澳门的居民认为这次移交仅仅是一个管理上的变化。的确,在今天的大街上你看到的葡萄牙人越来越少,但是这儿的依然是欧洲风格与远东传统文化不同寻常的融合点,这使得它具有独特的城市风格。
与比它大得多的近邻香港一样,澳门现在是中国的特别行政区,但是它特殊资本主义制度将保持50年不变。
当你从香港的渡船上第一次看到澳门的时候,它看起来并不那么美丽动人。同香港那些雄伟壮丽的玻璃摩天大楼相比,澳门这个城市的空中轮廓显得呆板。改变他们的第一印象,因为他们只在澳门的游览一天。但是这样看待这座两种文化风格的城市是不公平的,你将看不到很多有趣的奥秘。
两年前开业的澳门博物馆对半岛的过去和现在提供了极好的介绍。
离博物馆不远就是这个城市最具有标志性的建筑:圣保罗废墟,这是建于1602年的基督教教堂,尽管今天只有它那雄伟的石头砌成的正面留了下来。
大多数澳门居民是佛教徒,约占7%的天主教徒和宗教故址证明这里是东西方文化特殊的交汇点。葡萄牙人统治时期遗留下来的教堂,也有很多风格不一的寺庙。
这些寺庙中的宁静和澳门城市中的喧闹形成鲜明的对比。位于具有众多小巷的殖民的风格的建筑群一侧生机勃勃的行人区一点也不会使人联想到。
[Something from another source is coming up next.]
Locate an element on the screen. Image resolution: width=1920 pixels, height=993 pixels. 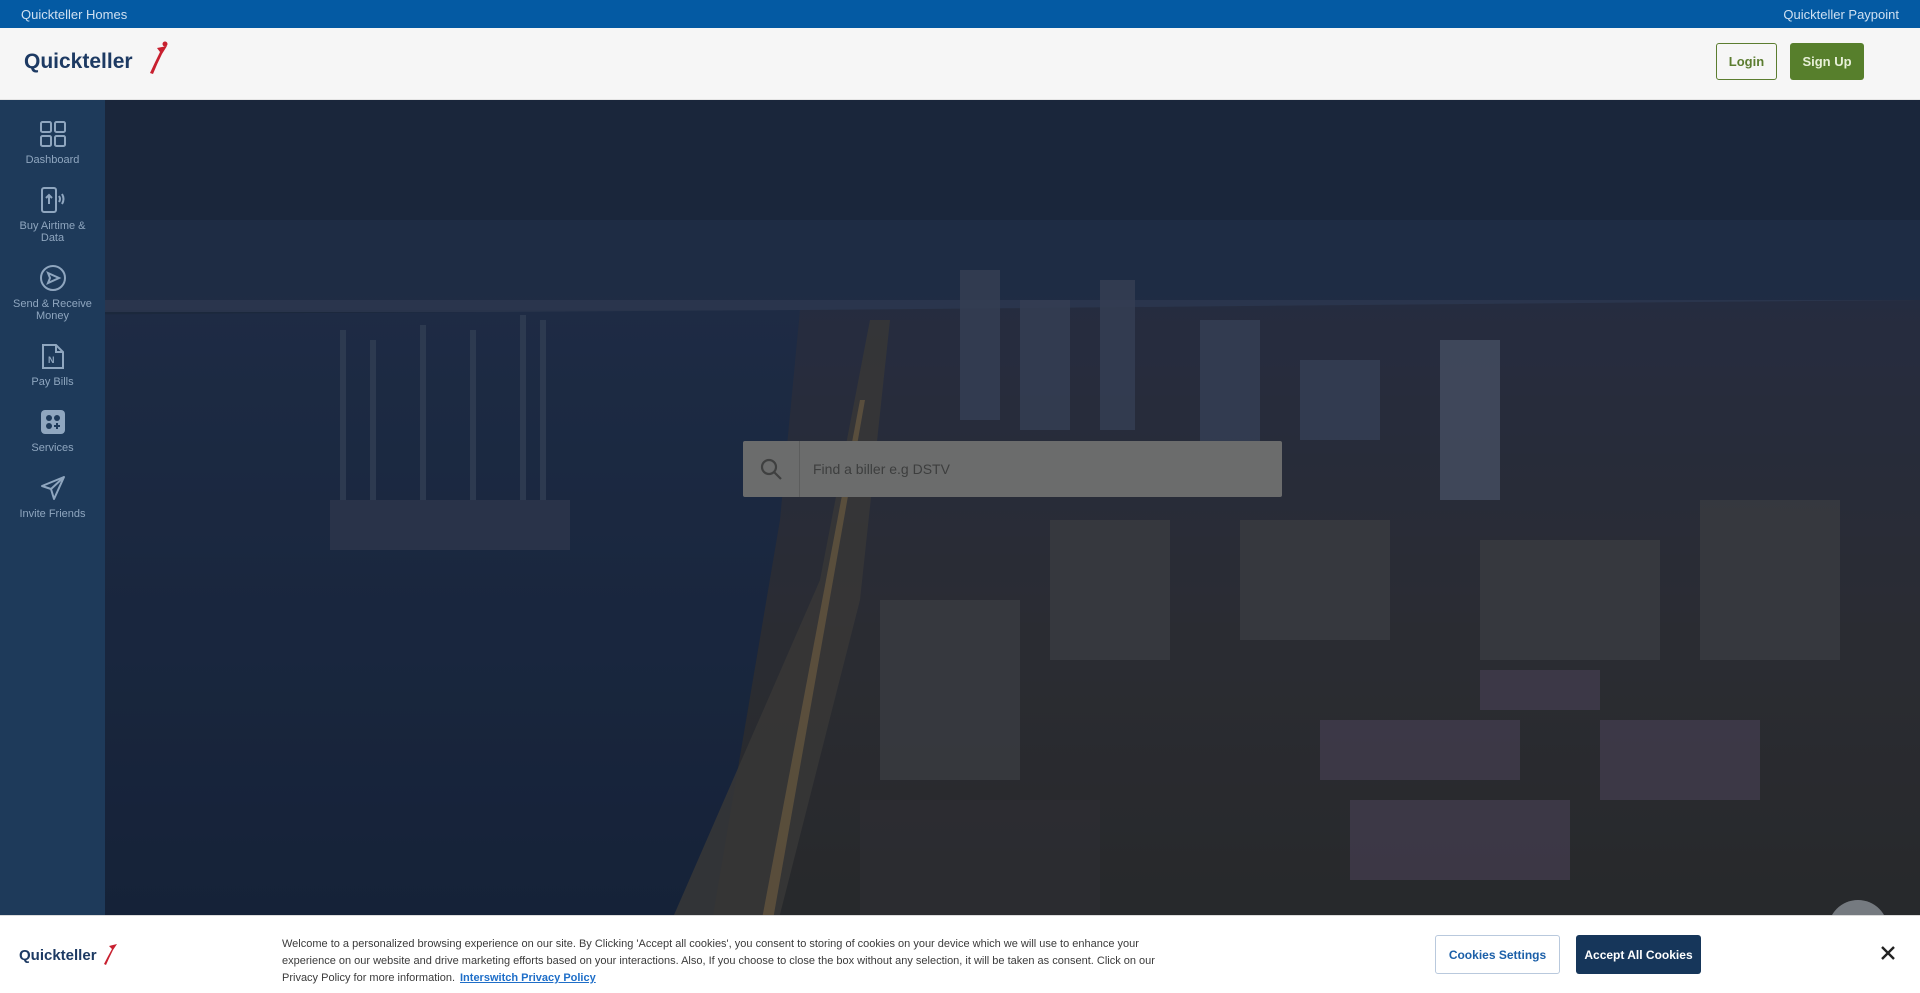
cookie-banner-logo: Quickteller is located at coordinates (70, 954).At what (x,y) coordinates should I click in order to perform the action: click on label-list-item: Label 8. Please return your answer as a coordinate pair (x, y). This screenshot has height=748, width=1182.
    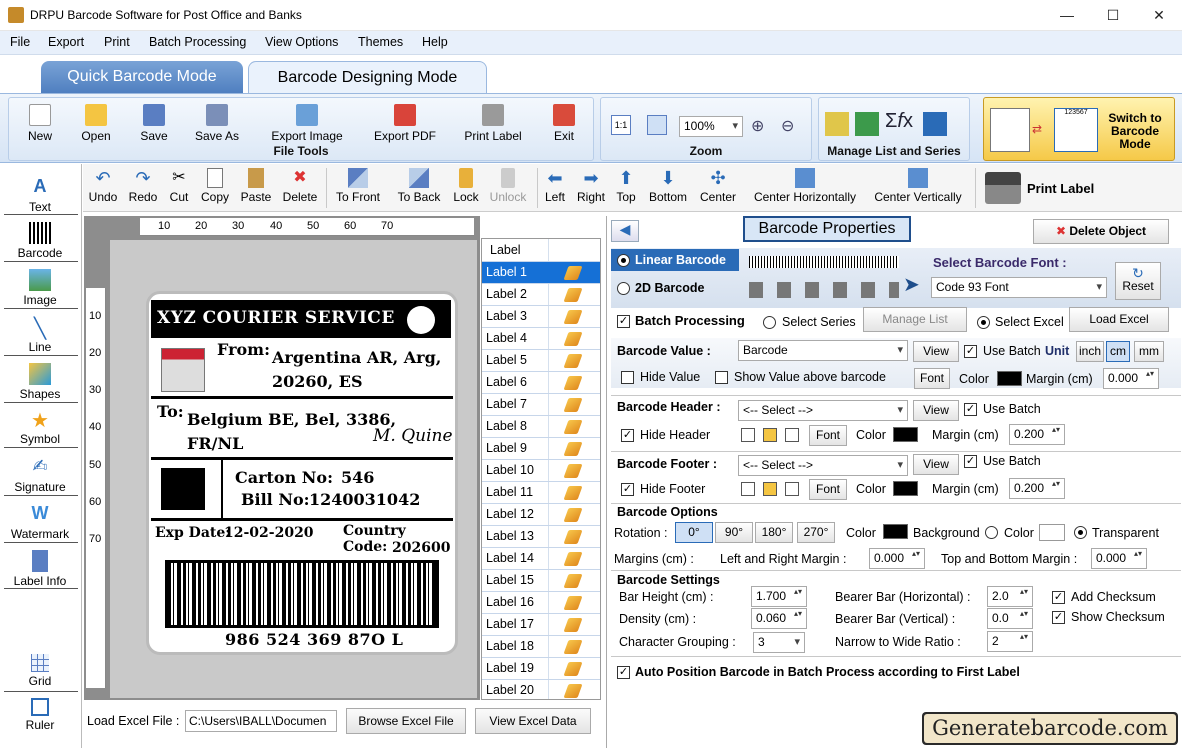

位于中国东南沿海的澳门,包括澳门半岛和两个位于珠江三角洲的凼仔岛和路环岛。45万澳门居民中96%的人祖籍是中国。无论是谁在这儿逗留几天便很快意识到这个城市并不大,但让人接受和富有魅力。你很快就能够辨认出一些面孔,甚至对这个城市的不定期货船也变得熟悉起来。虽然旅游部门应使澳门是个有生气的现代化城市,但与香港相比,它真正的魅力在于它的宁静和令人放松。
但是澳门也是一个实行资本主义制度的富裕城市。它每年人均生产总值已经超过17,000美元,是亚洲最为富有的地区之一。这主要得益于博彩业。40%的政府收入来自这里的众多的赌场,中国惟一合法的经营的赌场。这里也是众多香港人的游乐场,尤其是在周末的时候。
穿着工作服,在烟雾缭绕和浑浊的空气中,赌博的人蜂拥着挤进主厅。这里有成排的赌桌。大宗的金钱在这儿易手,通常最后进入澳门政府的钱柜。很多赌徒在这里变得一文不名,而众多的典当经纪人在里斯本旅馆附近的大街上建立起自己的商店。
然而当地人仍然对赌博很钟情。他们在晚上的灰狗比赛中下赌注,甚至你了可以看到老年人在这个城市中的很多花园中赌博。他们懒散地围坐在一起下中国象棋,吸着烟,并相互传播着最新的小道消息。